Introduction
Background
Pseudophakic bullous keratopathy (PBK) and aphakic bullous keratopathy (ABK) refer to the development of irreversible corneal edema as a complication of cataract surgery.1 As corneal edema progresses and worsens, first stromal and then intercellular epithelial edema develops. Epithelial edema is associated with the development of bullae; hence, the name bullous keratopathy.
Pseudophakic bullous keratopathy. Large multiple bullae, such as depicted here, are associated with moderate to severe pain and discomfort.
The history of PBK parallels the history of the development of the intraocular lens. As surgical techniques and lens design have improved, the incidence of this complication has decreased dramatically. However, it still represents an important cause of visual disability following routine and complicated cataract surgery.
Pathophysiology
Corneal transparency is, in a large part, dependent on the ability of the cornea to remain in a dehydrated state. It is affected by several interdependent factors. The epithelium and the endothelium are both semipermeable membranes that create a barrier to the flow of water and other electrolytes into the cornea. Evaporation from the corneal tear film results in slightly hypertonic tears that tend to draw fluid out of the cornea. Intraocular pressure tends to drive fluid into the cornea. Osmotic forces and the electrolyte balance within the corneal stroma also tend to draw water into the cornea. However, the most important influence on corneal deturgescence is the presence of an active metabolic pump in the endothelium.The endothelium is a single layer of cells present on the back of the cornea. The site of the metabolic pump is within the lateral cell membrane; it is temperature dependent, it is associated with the enzyme Na+/K+ ATPase, and it is inhibited by ouabain. Endothelial cells produce a basement membrane (the Descemet membrane), and they are of neuroectodermal origin. Cell density at birth can be as high as 7500 cells/mm2, decreasing to an average of about 2500-2700 cells/mm2 in older adults.

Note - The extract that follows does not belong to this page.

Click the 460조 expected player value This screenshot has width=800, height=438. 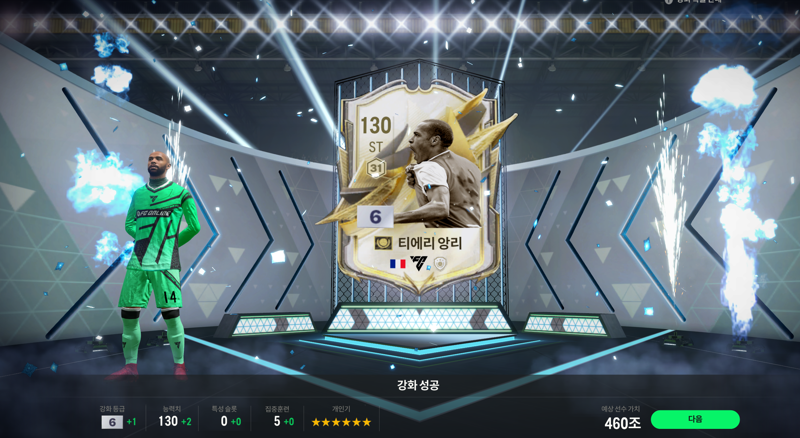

Endothelial cells are not capable of significant mitotic activity. The normal rate of endothelial loss after age 20 years is approximately 0.5% per year. Surgical trauma, inflammation, and corneal dystrophies can accelerate this normal aging loss. The final common pathway in the development of bullous keratopathy is damage to the corneal endothelium; when the cell density reaches a critically low level of about 300-500 cells/mm2, corneal edema develops.2
Frequency
United States
The exact incidence of PBK is unknown; however, it is estimated that 0.1% of patients undergoing cataract surgery will develop this problem.
The US Food and Drug Administration (FDA) premarket approval studies for intraocular lenses performed from 1978-1982 found an incidence of postoperative corneal edema of 0.06% for posterior chamber lenses, 1.2% for anterior chamber lenses, and 1.5% for iris fixated lenses.3,4,5 Certain styles of intraocular lenses introduced in the mid 1980s were reported to have an incidence as high as 5% (eg, Leiske and Hessburg closed loop anterior chamber intraocular lenses, ORC Stableflex, Azar model 91Z).6,7
Pseudophakic bullous keratopathy. This patient has a closed-loop anterior chamber intraocular lens (Leiske model).
From 1984-1989, ABK and PBK accounted for most corneal transplants (about 33%) performed in the United States. Since then, the number of cases has decreased, despite an increase in the number of overall cataract surgeries performed. Keratoconus surpassed PBK in 1990 as the leading indication for corneal transplantation in some studies in the United States.8 This overall drop in the incidence of PBK reflects the rapid development and improvement of both intraocular lens design and cataract surgical technique.
International
Trends similar to that in the United States have been noted in Canada, United Kingdom, Australia, and Scandinavia.9,10,11,12
Race
No known association of PBK with race exists.
Patients of Northern European descent do have an increased incidence of Fuchs corneal dystrophy. This dystrophy does predispose to the development of corneal edema (see Pathophysiology, Causes, Histologic Findings).
Sex
No known association of PBK with sex exists.
Fuchs corneal dystrophy, a known predisposing factor in the development of postoperative corneal edema, occurs approximately 3 times more frequently in women than in men.
Age
Older patients who have less endothelial reserve are more prone to develop this problem.
Clinical
History
- Symptoms of bullous keratopathy include the following:
- Poor vision
- Haloes around point sources of light
- Pain
- Foreign body sensation
- Photophobia
- Poor vision and haloes are symptoms of corneal edema.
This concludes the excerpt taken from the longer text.